**Task brief**. State how many lines in the following entries hold the word "size". The reply is that number only.

**Records shown**.

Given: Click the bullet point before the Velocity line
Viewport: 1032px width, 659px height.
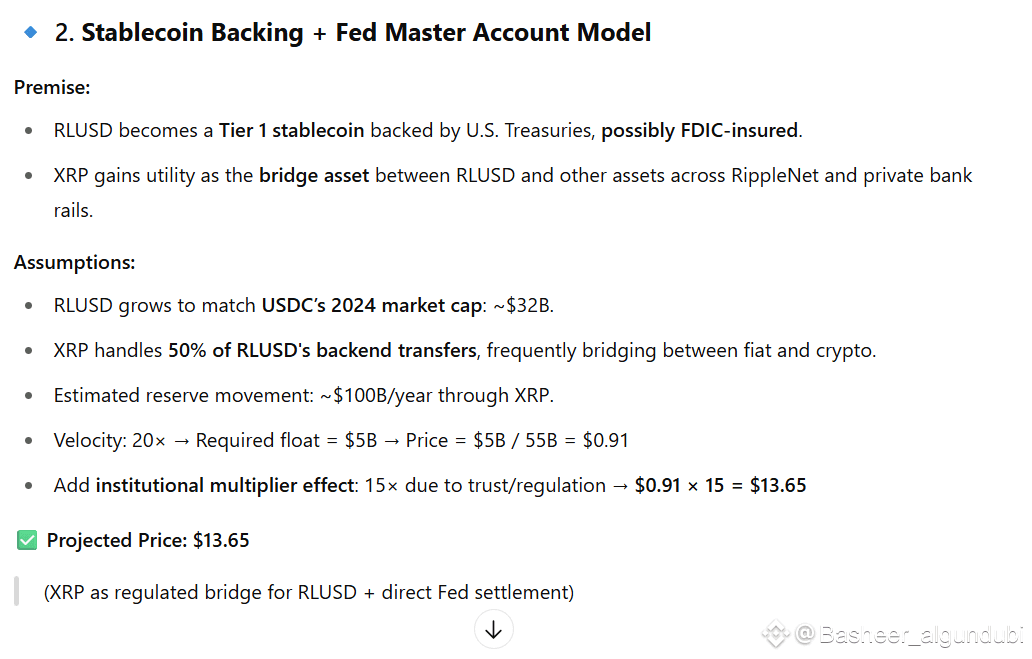Looking at the screenshot, I should (x=32, y=441).
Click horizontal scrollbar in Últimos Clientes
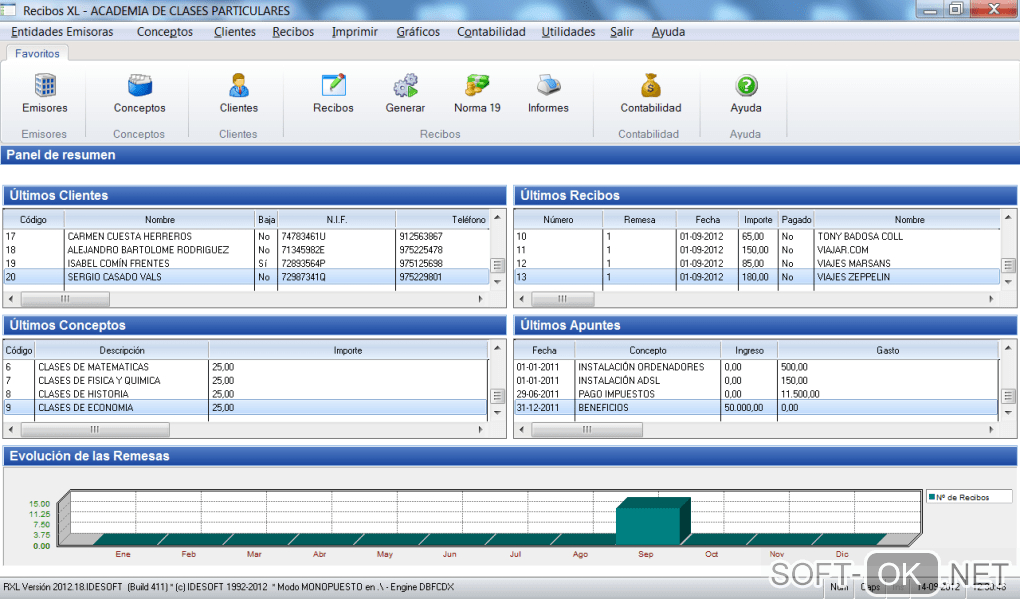 tap(65, 299)
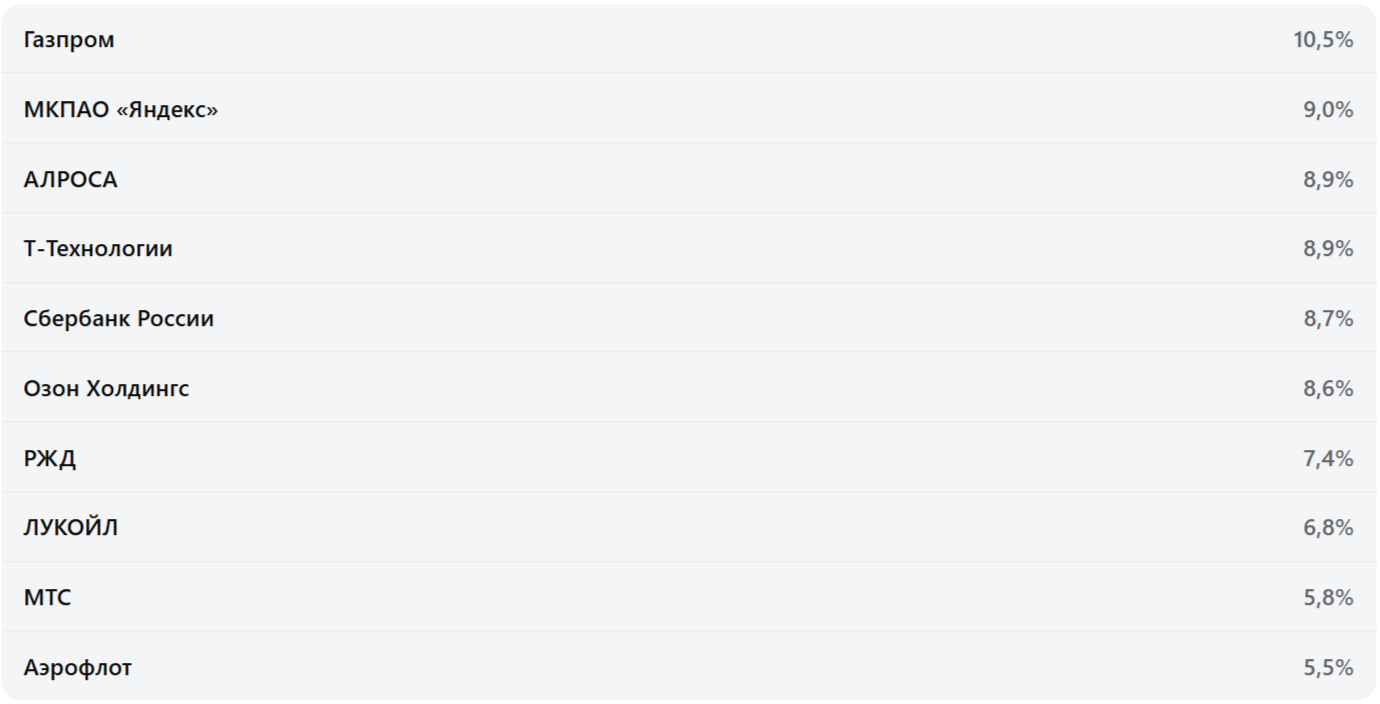Select the МКПАО «Яндекс» row label
Screen dimensions: 1380x704
121,110
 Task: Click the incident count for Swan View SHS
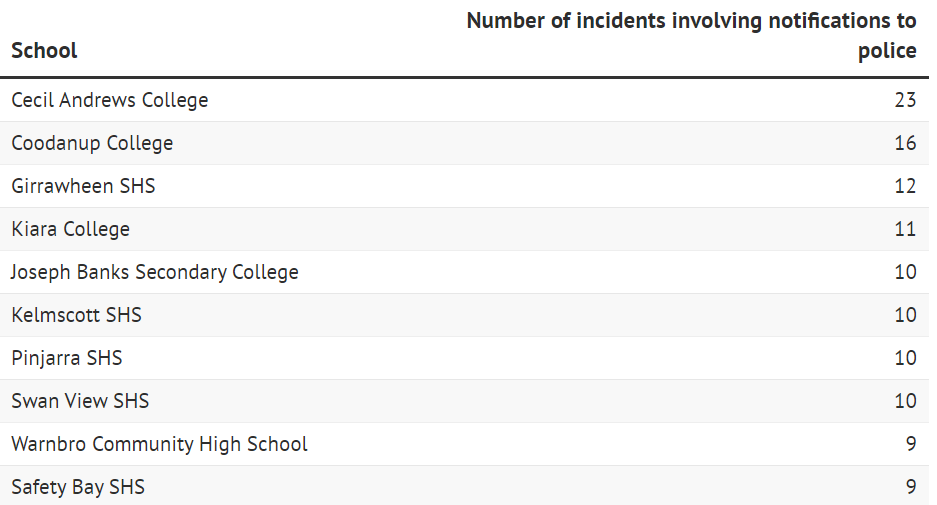tap(905, 401)
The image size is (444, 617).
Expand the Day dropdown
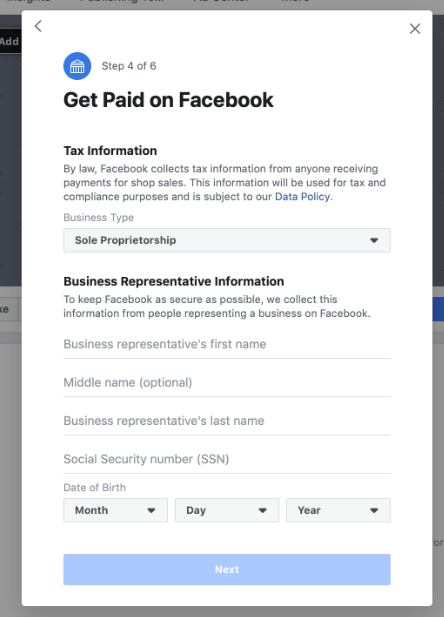coord(227,510)
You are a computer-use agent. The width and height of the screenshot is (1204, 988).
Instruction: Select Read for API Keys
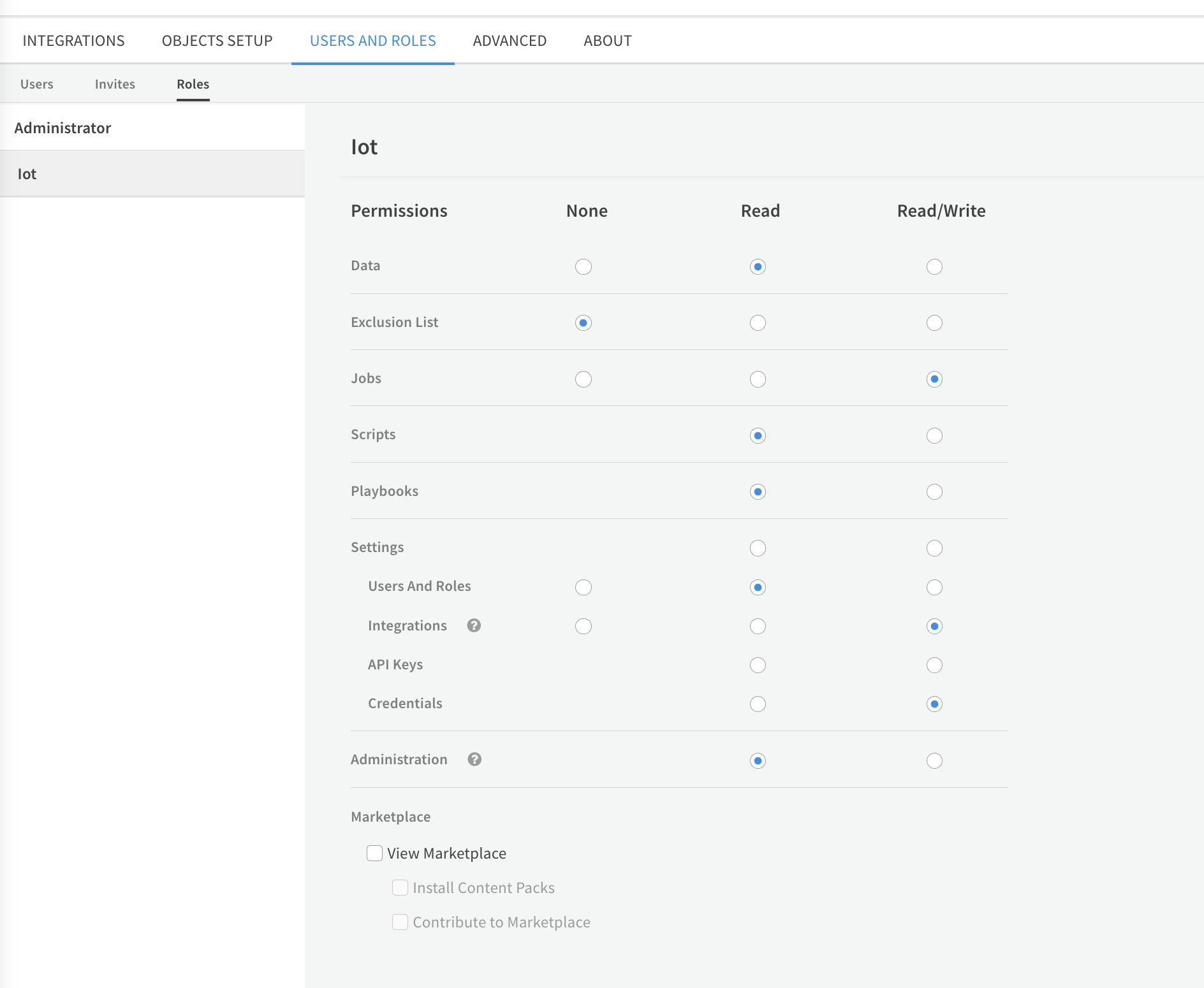[758, 665]
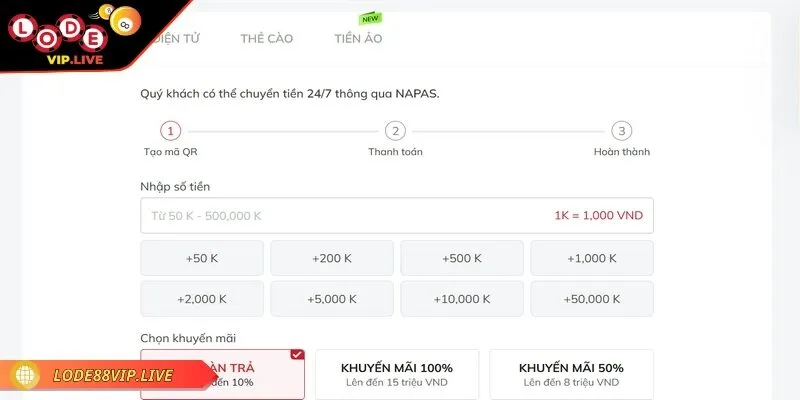Click step 1 circle Tạo mã QR
800x400 pixels.
click(171, 131)
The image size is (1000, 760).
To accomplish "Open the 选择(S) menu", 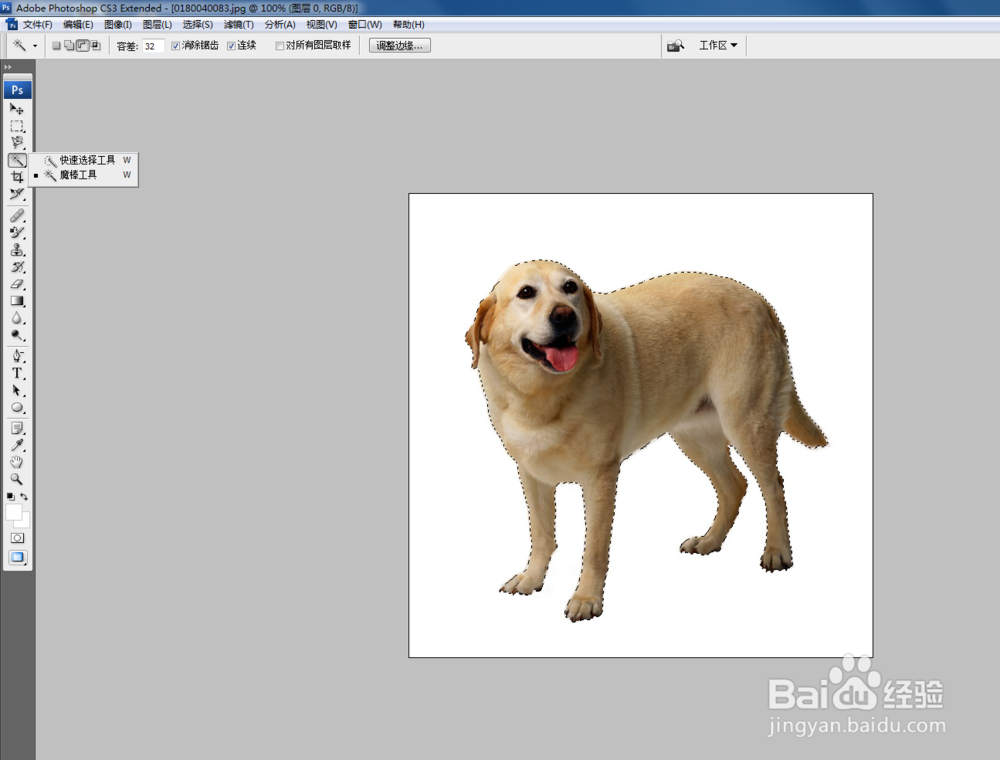I will 197,24.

**Expected answer**. 2